Ada 274 orang diusir dari desanya, kemudian terpaksa mengungsi dengan makanan dan air seadanya, hingga kemudian nasibnya terkatung-katung dan bahkan kemudian hendak diusir lagi ke tempat yang lebih jauh. SIAPAPUN mereka, merasa kasihan kah anda?

Orang-orang sedang shalat shubuh berjamaah, kemudian tiba-tiba diserang dengan brutal hingga menewaskan tak kurang dari 120 orang dan lebih dari seribu orang lainnya menderita luka-luka. SIAPAPUN mereka, merasa miris kah anda?

Oke, sekarang saya beritahukan pada anda. Cerita yang pertama adalah mengenai kasus Syiah di Sampang, Madura, yang terusir dari kampung halamannya pasca kerusuhan sekterian lantaran mereka dianggap sesat oleh penduduk sekitarnya (sumber : nasional.kompas.com, 23-11-2012). Sedangkan cerita yang kedua adalah mengenai demonstran pendukung presiden Morsi dari Ikhwanul Muslimin yang dikudeta oleh pihak militer (sumber : www.republika.co.id, 20 Agustus 2013).
Kenapa dua cerita yang saya angkat di awal artikel ini? Karena kedua kelompok yang saya ketengahkan tersebut masing-masing memiliki pihak pro dan kontra yang saling berlawanan.
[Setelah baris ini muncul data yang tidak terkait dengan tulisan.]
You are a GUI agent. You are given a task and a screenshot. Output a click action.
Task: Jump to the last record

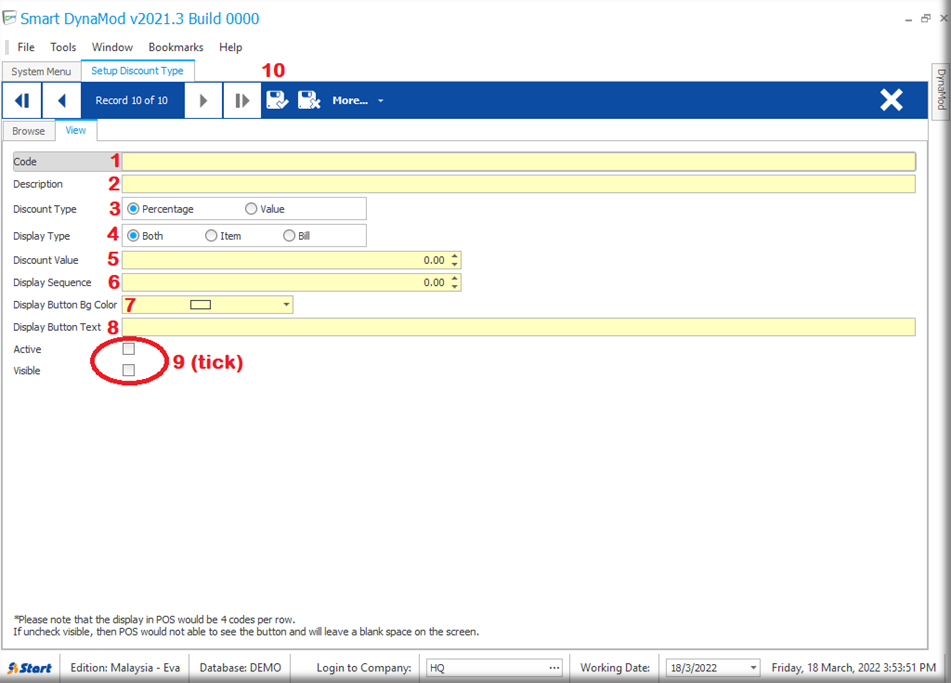pos(242,101)
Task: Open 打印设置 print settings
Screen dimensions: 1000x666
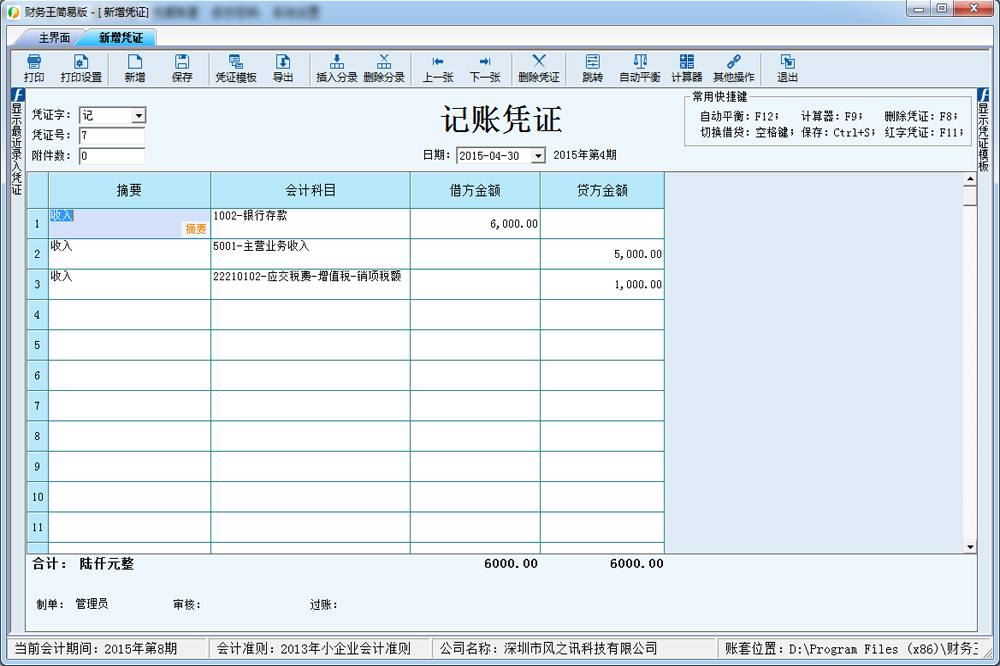Action: pyautogui.click(x=81, y=68)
Umumnya kelompok-kelompok dan pergerakan yang membela Ikhwanul Muslimin di Mesir, juga kerap menunjukkan kepeduliannya terhadap kaum muslim yang terzalimi di Palestina, Irak, Afghanistan, Rohingya di Myanmar, hingga di Suriah. Selain itu mereka juga sering membela orang-orang yang mendapat perlakuan diskriminatif lantaran berusaha mempertahankan keyakinannya, semisal wanita yang dipecat oleh perusahaannya karena enggan melepas jilbab. Empati yang ditunjukkan kelompok-kelompok ini sangat bagus dan saya mendukung sepenuhnya. Namun, di sisi lain, seringkali kelompok-kelompok atau pergerakan ini kurang menunjukkan kepekaan terhadap kaum-kaum termarjinalkan dan minoritas di Indonesia seperti komunitas Syiah, Ahmadiyah, hingga kaum LGBT dan orang berpenampilan preman, bahkan kebanyakan memandang negatif terhadap mereka.
Sementara itu, kelompok-kelompok yang membela Syiah Sampang, umumnya juga membela orang-orang Ahmadiyah, kaum minoritas non-Muslim, hingga kelompok sosial termarjinalkan yang lain. Namun, di sisi lain, mereka seringkali diam atau bahkan cenderung membenarkan perlakuan zolim, diskriminatif dan tidak adil yang ditimpakan kepada orang-orang dari kelompok-kelompok yang dianggap ‘Islamis’. Kalau yang menerapkan ‘empati standar ganda’ semacam ini adalah orang-orang eksklusif-fundamentalis saya mungkin masih maklum, tapi agak aneh juga kalau yang menerapkannya adalah orang-orang yang mengaku pluralis atau liberalis. Lalu ke mana propaganda ‘toleransi untuk semua’ yang didengung-dengungkan selama ini?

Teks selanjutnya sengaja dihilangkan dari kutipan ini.